Nelida Cintrón, 80, has been waiting 15 years to hear from NYCHA about her application. (PHOTO/Rafael Escalera Montoto)

QUEENS — After years of meetings, application renewals and stress, Nelida Cintrón and her family thought
the wait was over.

The family had traveled to a meeting with officials from the New York City Public Housing
Authority for what they thought was the final step before finally moving into a three-bedroom
apartment in NYCHA’s Queensbridge North houses in Long Island City that they had been
waiting to get for more than seven years.

Cintrón was accompanied by her grandson and her granddaughter — who were slated to live
with her. There was only one person missing whose name appeared on the NYCHA application,
and whose absence was a fresh source of pain for everyone present: Lizbeth, Cintrón’s
daughter, who died of a stomach condition just months before the appointment.

“They were going to show us the apartment,” said Christopher Velez, 34, Cintron’s grandson
and Lizbeth’s son. “We were all ready to sign papers and move.”

Then, Velez said, the NYCHA official “asked about my mom and I explained it to her. And she
told me, ‘your mom has to be here. If she’s not here, she [Cintrón] has to do it again.”

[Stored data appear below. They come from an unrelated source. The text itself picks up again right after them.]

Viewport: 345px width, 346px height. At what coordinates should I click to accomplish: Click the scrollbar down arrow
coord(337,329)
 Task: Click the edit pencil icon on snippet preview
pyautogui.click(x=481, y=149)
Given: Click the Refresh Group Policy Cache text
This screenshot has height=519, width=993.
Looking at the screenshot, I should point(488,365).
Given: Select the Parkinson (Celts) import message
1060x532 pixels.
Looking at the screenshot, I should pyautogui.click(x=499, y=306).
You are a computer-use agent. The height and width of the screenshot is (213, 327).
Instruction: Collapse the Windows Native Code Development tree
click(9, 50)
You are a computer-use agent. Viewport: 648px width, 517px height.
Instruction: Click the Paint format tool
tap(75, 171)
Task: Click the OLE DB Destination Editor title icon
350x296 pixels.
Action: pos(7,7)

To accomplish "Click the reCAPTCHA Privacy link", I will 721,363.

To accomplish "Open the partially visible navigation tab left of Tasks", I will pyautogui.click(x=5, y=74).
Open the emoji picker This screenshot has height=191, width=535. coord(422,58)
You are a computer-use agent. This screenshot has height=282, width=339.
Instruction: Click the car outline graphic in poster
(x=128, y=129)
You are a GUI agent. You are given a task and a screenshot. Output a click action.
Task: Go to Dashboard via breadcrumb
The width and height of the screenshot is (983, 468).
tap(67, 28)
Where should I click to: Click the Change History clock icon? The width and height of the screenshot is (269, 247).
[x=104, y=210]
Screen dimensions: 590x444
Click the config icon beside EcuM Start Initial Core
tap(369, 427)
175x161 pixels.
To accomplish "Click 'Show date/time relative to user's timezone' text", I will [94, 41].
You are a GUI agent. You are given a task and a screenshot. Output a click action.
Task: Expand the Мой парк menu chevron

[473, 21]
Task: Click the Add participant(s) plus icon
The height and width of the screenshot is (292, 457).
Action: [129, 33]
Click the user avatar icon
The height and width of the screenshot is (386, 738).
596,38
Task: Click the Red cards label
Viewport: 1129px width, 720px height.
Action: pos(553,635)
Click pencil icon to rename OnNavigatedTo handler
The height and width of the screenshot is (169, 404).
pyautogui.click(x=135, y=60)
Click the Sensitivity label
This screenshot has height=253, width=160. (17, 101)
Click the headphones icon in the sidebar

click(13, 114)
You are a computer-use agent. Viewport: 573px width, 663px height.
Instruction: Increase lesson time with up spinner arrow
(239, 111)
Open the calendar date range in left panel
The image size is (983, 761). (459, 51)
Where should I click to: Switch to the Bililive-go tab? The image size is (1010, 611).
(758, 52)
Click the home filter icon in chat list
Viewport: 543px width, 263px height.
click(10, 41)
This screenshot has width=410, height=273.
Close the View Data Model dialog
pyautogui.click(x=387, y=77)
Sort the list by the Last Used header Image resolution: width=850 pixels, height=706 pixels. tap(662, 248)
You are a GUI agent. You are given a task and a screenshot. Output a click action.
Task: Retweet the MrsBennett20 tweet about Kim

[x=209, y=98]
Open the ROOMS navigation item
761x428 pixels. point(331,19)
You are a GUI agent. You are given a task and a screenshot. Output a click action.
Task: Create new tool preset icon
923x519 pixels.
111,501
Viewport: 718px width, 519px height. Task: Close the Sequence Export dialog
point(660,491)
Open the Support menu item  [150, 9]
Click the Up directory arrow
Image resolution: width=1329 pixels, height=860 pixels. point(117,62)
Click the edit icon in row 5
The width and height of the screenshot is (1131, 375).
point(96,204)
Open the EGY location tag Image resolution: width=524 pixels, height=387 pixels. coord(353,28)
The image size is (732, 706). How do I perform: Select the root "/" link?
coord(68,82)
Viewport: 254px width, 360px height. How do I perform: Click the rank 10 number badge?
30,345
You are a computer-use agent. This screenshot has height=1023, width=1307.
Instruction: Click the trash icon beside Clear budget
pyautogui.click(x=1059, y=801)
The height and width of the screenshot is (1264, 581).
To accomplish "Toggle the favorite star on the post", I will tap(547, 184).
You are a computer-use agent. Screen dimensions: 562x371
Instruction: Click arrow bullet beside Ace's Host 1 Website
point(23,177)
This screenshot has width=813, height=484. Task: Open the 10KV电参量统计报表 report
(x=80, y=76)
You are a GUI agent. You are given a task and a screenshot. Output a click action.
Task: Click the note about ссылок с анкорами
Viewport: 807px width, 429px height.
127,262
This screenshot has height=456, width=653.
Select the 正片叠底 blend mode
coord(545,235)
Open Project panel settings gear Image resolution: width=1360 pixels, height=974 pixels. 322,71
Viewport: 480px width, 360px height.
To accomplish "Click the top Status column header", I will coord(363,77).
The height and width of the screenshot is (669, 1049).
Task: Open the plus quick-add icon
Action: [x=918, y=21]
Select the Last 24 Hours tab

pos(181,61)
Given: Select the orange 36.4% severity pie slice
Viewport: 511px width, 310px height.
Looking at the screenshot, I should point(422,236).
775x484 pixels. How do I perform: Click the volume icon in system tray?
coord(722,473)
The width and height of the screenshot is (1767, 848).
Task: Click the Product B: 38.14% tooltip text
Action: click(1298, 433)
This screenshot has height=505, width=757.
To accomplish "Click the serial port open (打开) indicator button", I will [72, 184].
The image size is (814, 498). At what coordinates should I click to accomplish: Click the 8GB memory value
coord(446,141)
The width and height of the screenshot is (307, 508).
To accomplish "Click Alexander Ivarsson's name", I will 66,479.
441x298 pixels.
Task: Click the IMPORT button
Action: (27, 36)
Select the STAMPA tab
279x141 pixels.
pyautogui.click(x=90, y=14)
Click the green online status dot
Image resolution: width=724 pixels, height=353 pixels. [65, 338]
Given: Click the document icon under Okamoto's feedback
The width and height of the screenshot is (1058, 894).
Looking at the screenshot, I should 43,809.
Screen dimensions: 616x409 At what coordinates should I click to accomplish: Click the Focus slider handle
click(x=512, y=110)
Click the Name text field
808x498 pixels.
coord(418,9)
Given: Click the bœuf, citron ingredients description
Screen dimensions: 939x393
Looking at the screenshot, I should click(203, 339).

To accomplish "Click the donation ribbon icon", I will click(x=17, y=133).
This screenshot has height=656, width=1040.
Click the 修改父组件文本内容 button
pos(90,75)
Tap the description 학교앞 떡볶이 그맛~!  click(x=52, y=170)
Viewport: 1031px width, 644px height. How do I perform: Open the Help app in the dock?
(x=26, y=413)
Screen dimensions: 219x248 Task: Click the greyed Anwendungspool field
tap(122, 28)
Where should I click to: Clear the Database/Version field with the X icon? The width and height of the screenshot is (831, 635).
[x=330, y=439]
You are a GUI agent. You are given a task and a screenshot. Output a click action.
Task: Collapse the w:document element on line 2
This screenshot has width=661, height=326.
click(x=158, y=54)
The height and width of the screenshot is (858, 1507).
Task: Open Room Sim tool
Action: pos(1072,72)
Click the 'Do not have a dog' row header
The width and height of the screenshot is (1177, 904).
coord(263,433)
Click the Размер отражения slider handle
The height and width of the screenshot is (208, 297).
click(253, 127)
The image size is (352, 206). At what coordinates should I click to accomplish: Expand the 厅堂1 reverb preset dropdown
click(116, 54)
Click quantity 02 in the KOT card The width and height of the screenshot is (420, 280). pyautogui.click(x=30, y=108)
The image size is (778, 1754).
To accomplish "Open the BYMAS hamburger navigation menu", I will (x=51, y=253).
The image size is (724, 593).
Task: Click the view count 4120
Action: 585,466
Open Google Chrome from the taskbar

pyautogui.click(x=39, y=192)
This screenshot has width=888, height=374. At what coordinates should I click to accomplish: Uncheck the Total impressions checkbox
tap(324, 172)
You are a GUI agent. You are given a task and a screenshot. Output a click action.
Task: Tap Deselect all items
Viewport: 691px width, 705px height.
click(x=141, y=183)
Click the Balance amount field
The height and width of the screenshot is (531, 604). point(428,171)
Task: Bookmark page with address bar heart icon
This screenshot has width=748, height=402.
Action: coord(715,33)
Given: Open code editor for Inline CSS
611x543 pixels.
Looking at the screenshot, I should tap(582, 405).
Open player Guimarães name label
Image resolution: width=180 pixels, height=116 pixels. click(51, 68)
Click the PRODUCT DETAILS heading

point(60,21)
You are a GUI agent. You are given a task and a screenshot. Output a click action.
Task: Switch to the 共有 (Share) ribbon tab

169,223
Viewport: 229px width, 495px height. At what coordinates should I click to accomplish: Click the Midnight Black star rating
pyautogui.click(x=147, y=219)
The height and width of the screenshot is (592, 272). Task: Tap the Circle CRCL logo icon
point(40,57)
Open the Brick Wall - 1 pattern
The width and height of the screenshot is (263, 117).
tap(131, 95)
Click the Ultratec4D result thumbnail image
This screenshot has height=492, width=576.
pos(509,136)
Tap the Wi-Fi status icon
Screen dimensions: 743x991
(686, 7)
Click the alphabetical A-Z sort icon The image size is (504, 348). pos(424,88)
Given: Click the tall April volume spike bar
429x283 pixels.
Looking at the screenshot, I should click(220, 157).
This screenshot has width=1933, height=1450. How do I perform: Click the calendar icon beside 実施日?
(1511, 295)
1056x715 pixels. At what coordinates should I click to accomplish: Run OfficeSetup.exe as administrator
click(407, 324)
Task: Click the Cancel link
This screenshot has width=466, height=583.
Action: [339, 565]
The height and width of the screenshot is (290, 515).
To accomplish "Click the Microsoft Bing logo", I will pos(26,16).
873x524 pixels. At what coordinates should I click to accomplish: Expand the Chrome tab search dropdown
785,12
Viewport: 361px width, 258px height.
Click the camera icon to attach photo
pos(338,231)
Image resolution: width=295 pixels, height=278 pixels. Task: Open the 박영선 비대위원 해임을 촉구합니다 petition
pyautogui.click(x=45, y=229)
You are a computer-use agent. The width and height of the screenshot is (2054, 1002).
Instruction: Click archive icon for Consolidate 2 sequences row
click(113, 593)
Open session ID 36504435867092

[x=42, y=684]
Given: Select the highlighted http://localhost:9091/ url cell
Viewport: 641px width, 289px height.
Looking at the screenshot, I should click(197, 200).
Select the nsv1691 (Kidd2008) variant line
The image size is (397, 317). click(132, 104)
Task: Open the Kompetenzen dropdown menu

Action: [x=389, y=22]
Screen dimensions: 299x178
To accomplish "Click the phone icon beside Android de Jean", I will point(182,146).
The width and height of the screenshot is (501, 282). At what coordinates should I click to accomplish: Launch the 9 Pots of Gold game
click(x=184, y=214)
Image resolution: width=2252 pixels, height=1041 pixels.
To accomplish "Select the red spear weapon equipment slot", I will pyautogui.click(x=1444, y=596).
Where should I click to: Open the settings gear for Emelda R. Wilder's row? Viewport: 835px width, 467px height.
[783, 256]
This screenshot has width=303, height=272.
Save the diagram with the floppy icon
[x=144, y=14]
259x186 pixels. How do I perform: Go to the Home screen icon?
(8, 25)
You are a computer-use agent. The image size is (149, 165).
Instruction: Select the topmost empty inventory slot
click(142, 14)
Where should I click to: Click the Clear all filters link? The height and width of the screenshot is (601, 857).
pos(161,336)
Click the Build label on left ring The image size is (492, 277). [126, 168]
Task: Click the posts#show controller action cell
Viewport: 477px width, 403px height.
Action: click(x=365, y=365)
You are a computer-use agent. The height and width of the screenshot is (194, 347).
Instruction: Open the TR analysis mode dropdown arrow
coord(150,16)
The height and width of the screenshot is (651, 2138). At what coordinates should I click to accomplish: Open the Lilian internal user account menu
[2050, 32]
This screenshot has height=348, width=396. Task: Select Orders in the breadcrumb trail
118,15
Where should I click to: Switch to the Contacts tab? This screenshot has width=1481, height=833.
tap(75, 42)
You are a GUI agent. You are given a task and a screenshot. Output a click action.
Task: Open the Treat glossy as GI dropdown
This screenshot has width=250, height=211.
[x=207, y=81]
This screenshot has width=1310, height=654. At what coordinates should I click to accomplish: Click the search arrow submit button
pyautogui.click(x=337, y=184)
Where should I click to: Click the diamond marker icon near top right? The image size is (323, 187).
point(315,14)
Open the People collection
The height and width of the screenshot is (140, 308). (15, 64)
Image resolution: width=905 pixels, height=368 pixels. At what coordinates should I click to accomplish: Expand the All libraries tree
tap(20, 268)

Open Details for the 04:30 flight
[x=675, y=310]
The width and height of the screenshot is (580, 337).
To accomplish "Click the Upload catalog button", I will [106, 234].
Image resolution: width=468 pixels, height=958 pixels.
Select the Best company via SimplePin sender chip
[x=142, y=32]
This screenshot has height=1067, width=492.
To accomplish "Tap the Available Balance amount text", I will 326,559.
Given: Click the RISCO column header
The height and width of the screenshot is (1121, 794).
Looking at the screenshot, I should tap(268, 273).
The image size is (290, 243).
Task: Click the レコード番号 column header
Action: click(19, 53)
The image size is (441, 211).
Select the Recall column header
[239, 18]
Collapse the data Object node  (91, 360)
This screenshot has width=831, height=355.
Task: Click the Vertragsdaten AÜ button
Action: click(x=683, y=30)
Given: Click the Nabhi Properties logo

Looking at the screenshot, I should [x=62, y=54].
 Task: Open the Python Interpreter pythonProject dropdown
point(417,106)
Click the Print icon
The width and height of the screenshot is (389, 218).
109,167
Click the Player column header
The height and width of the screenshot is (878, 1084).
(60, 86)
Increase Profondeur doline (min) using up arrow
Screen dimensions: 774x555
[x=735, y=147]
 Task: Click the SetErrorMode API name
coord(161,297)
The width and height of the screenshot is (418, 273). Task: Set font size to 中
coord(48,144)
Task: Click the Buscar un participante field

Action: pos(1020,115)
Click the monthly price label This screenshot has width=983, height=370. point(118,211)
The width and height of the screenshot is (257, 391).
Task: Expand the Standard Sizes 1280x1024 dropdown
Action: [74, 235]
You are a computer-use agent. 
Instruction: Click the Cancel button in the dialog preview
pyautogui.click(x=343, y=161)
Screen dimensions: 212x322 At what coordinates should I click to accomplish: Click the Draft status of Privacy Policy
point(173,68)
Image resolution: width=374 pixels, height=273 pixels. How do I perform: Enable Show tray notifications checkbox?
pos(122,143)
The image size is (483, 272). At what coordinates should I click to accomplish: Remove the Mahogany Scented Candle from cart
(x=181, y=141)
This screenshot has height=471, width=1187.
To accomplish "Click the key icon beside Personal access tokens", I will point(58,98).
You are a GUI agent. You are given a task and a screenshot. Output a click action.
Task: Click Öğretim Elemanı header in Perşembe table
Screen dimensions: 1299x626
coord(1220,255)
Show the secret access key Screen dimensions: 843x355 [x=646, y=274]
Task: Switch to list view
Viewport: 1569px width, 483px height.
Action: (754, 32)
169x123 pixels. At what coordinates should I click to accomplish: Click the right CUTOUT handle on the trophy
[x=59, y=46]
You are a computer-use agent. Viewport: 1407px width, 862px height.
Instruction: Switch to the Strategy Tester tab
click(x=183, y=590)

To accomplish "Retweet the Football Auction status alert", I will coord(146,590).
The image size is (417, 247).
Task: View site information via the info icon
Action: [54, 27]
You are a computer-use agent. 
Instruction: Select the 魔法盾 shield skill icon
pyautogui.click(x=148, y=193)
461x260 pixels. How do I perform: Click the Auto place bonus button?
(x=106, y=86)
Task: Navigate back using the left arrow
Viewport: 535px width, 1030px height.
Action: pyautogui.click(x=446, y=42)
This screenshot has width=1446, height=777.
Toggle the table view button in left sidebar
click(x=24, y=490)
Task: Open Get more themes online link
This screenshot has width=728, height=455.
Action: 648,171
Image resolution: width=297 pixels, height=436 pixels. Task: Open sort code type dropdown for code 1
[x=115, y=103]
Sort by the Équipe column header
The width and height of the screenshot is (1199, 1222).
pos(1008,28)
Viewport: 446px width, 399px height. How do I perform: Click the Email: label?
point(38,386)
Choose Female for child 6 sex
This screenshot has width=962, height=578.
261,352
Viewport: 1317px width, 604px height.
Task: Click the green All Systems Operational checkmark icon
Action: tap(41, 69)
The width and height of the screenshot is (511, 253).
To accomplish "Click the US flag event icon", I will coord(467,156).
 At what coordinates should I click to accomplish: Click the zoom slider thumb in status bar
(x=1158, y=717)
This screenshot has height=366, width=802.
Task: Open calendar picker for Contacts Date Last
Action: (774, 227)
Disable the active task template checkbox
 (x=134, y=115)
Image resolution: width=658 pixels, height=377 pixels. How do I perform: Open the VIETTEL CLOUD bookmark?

Lizbeth (top) with her daughter Nelizbeth (bottom) and her son Christopher (center), circa 1990. (PHOTO/Courtesy Nelida Cintrón)

They were no longer eligible for the unit in Long Island City. Their housing application would
have to start from scratch. Their seven-year-wait had been in vain.

That was eight years ago. Cintrón, now 80, has been on a waitlist for NYCHA housing since she
was 65 — a decade-and-a-half span long enough to lose a child, welcome a great grandchild,
and suffer a stroke.

“[NYCHA] said ‘don’t worry, we’re gonna call her quickly’ — I’m still waiting,” said Cintrón — or
Nelly, as she’s known to her family.

‘Typical For Family Composition Changes’

Cintrón is a native of Naranjito, a mountain town in Puerto Rico, and now lives in a two-
bedroom apartment in Glendale Queens, with her granddaughter and great-grandson, almost 2
years old. Relatives said they are struggling to maintain their housing — which costs $1,850 a
month — using her granddaughter’s salary and what is left of Cintrón’s savings.

Michael Horgan, a spokesman for NYCHA, said of Cintrón’s case, “In order to be matched with
an available apartment, it is critical that applicants keep their information up-to-date.”

“Because of the applicant’s most recent change in family composition, the application is
currently under reevaluation — which is typical for family composition changes — in
anticipation of being returned to the certified waitlist,” Horgan added.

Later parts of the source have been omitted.